## Required work
1/ Reproduce the passage of the essay on watching horror verbatim, everything from "Up until a few" down to "ripped to pieces.".
2/ Carry on writing the essay about watching horror movies, beginning right after its final sentence.

Last Sunday, I watched a woman practically rub her lips off with steel wool, before cutting off what was left with a pair of scissors.
Up until a few years ago, I almost never watched horror. Because I’m too easily manipulated – sitting next to me during a movie with jump scares is, according to the boyfriend, hugely entertaining. Because I don’t much enjoy being scared – the world is scary enough as it is, after all. Because, admittedly, I felt a bit smug about being the type of person who could simply not bear to watch horny teenagers get ripped to pieces.
Admittedly, the vulnerability to manipulation is a pain, especially since I know a little about cinema and can tell exactly how I’m being manipulated – not that it lessens the effect any. Still, most of these reasons are bullshit. After all, what’s the point of horror if not to scare? And if I was so pruriently disgusted by the slashing, why did I sometimes binge-read the elaborate plot summaries of movies like the ones from the Saw franchise?

## Data entries

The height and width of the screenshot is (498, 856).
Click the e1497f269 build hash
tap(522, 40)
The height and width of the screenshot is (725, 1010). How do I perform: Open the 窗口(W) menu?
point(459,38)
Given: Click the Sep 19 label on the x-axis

## The answers
1/
Up until a few years ago, I almost never watched horror. Because I’m too easily manipulated – sitting next to me during a movie with jump scares is, according to the boyfriend, hugely entertaining. Because I don’t much enjoy being scared – the world is scary enough as it is, after all. Because, admittedly, I felt a bit smug about being the type of person who could simply not bear to watch horny teenagers get ripped to pieces.

2/
I started writing for Schokkend Nieuws 2.5 year ago. Originally, the plan was that I would focus on the sci-fi and fantasy side, but I felt a little embarrassed working for a magazine that advertises itself as being first and foremost about horror without knowing much about the genre. Thus, I first dipped my toes in the bloody water, thinking a chronological approach would probably be safest.
Gradually, I figured a few things out. One, that the really old movies, like for instance Island of Lost Souls (Kenton, 1932) may not be very scary, but that doesn’t mean they don’t often imply some really gruesome things. Two, that not all older movies will cut away when you expect them too: Les Yeux sans Visage (Franju, 1960) really stunned me by showing much, much more than I had anticipated. Three – and this is the one that surprised me most – I still can’t say that I enjoy horror, because that seems like the wrong word, but it has gradually become one of the genres that fascinate me most.
I have to credit Kier-La Janisse here, at the risk of sounding like a broken record. She writes so passionately about the films she loves, and describes her fascination for a certain type of horror film without once mentioning scares. More importantly, she writes about recognizing exaggerated versions of herself (and the other women in her life) in films. Bit by bit, I too have come to see the blood and gore as mere window dressing for the meaty themes below.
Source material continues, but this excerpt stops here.